BMPR2 is expressed on both human and animal granulosa cells, and is a crucial receptor for bone morphogenetic protein 15 (BMP15) and growth differentiation factor 9 (GDF9). These two protein signaling molecules and their BMPR2-mediated effects play an important role in follicle development in preparation for ovulation. However, BMPR2 can't bind BMP15 and GDF9 without the assistance of bone morphogenetic protein receptor 1B (BMPR1B) and transforming growth factor β receptor 1 (TGFβR1) respectively. There is evidence that the BMPR2 signaling pathway is disrupted in the case of polycystic ovary syndrome, possibly by hyperandrogenism.

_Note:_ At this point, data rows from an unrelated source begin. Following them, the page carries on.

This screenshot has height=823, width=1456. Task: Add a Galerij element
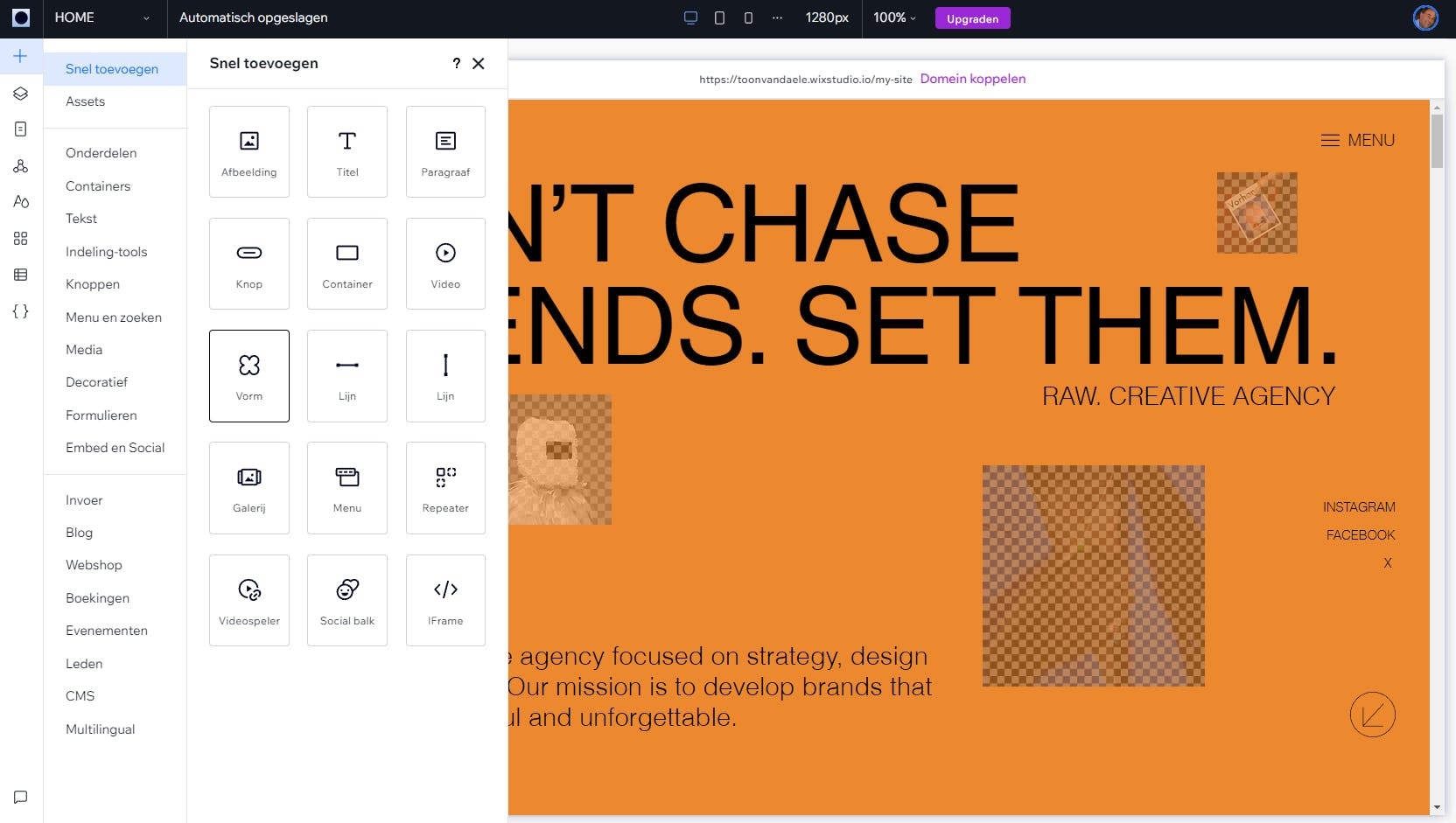248,487
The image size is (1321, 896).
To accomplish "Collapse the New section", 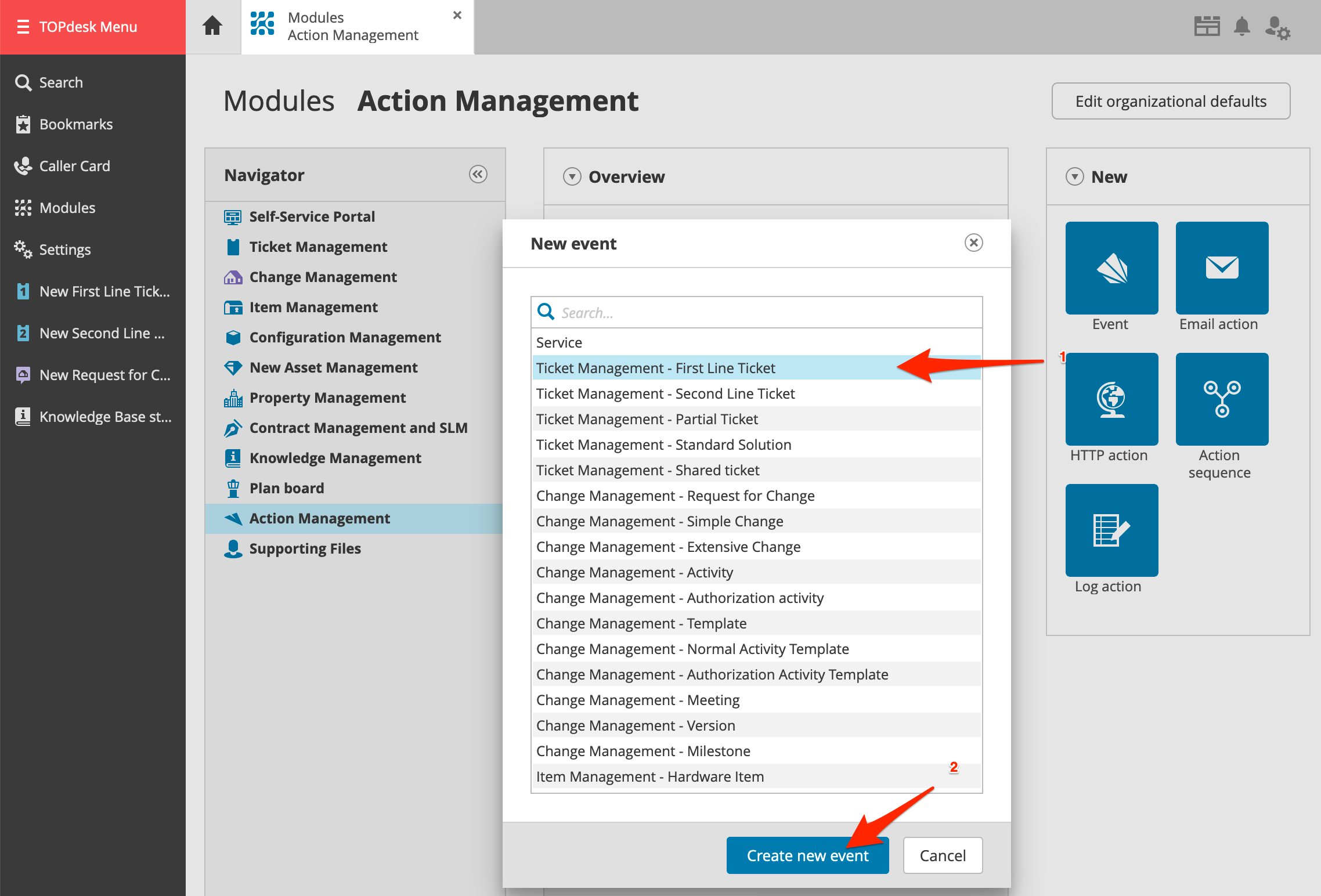I will point(1074,176).
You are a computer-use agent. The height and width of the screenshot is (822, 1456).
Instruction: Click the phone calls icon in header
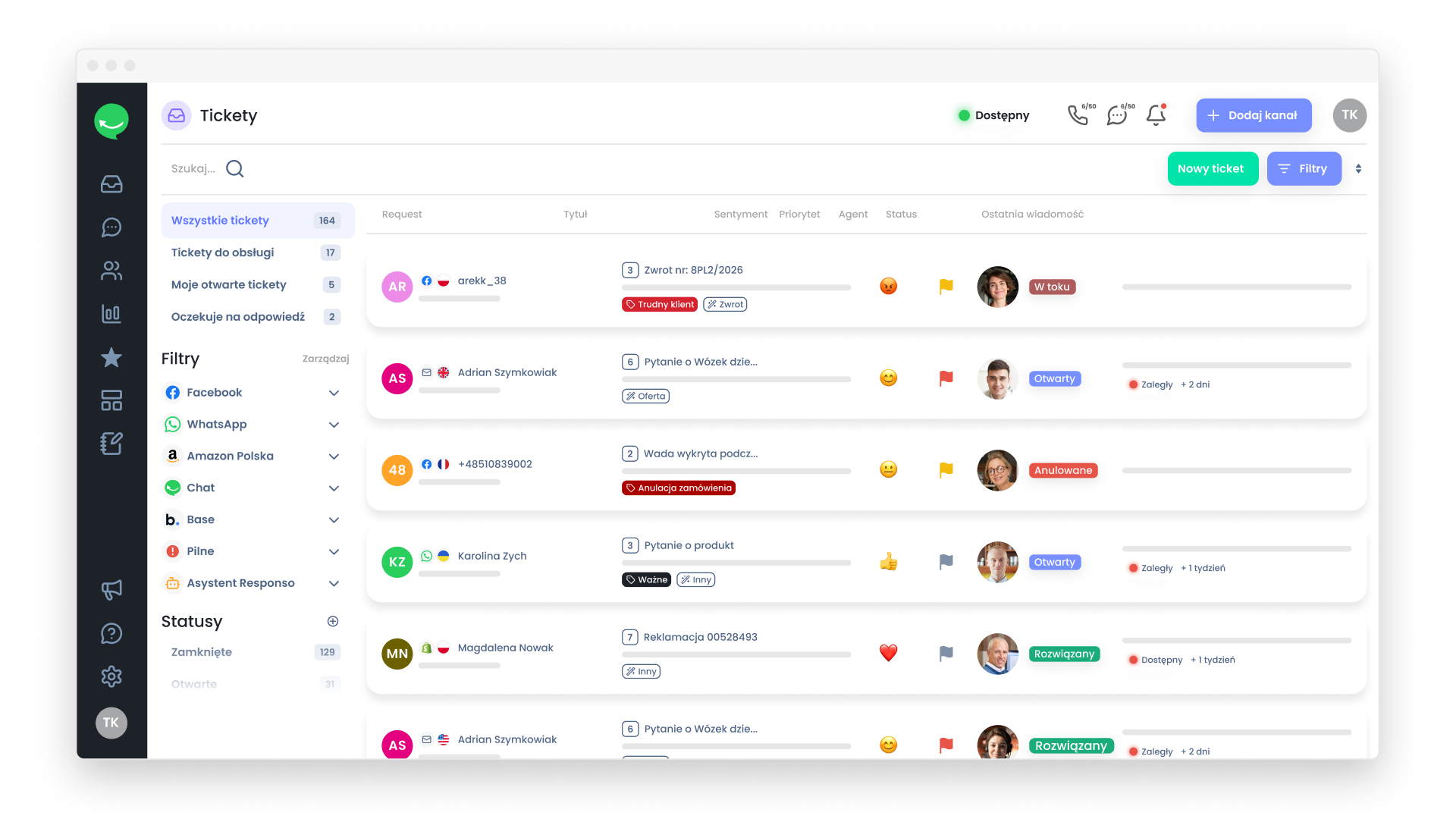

It appears that the hormones estrogen and follicle stimulating hormone (FSH) have roles in regulating expression of BMPR2 in granulosa cells. Experimental treatment in animal models with estradiol with or without FSH increased BMPR2 mRNA expression while treatment with FSH alone decreased BMPR2 expression. However, in human granulosa-like tumor cell line (KGN), treatment with FSH increased BMPR2 expression.

== Clinical significance ==

At least 70 disease-causing mutations in this gene have been discovered. An inactivating mutation in the BMPR2 gene has been linked to pulmonary arterial hypertension.

BMPR2 functions to inhibit the proliferation of vascular smooth muscle tissue. It functions by promoting the survival of pulmonary arterial endothelial cells, therefore preventing arterial damage and adverse inflammatory responses. It also inhibits pulmonary arterial proliferation in response to growth factors, which prevents the closing of arteries by proliferating endothelial cells. When this gene is inhibited, vascular smooth muscle proliferates and can cause pulmonary hypertension, which, among other things, can lead to cor pulmonale, a condition that causes the right side of the heart to fail. The dysfunction of BMPR2 can also lead to an elevation in pulmonary arterial pressure due to an adverse response of the pulmonary circuit to injury.

It is especially important to screen for BMPR2 mutations in relatives of patients with idiopathic pulmonary hypertension, for these mutations are present in >70% of familial cases.

There have been studies which has correlated BMPR2 with exercise induced elevation of PA pressure by measuring tricuspid regurgitation velocity by echocardiography.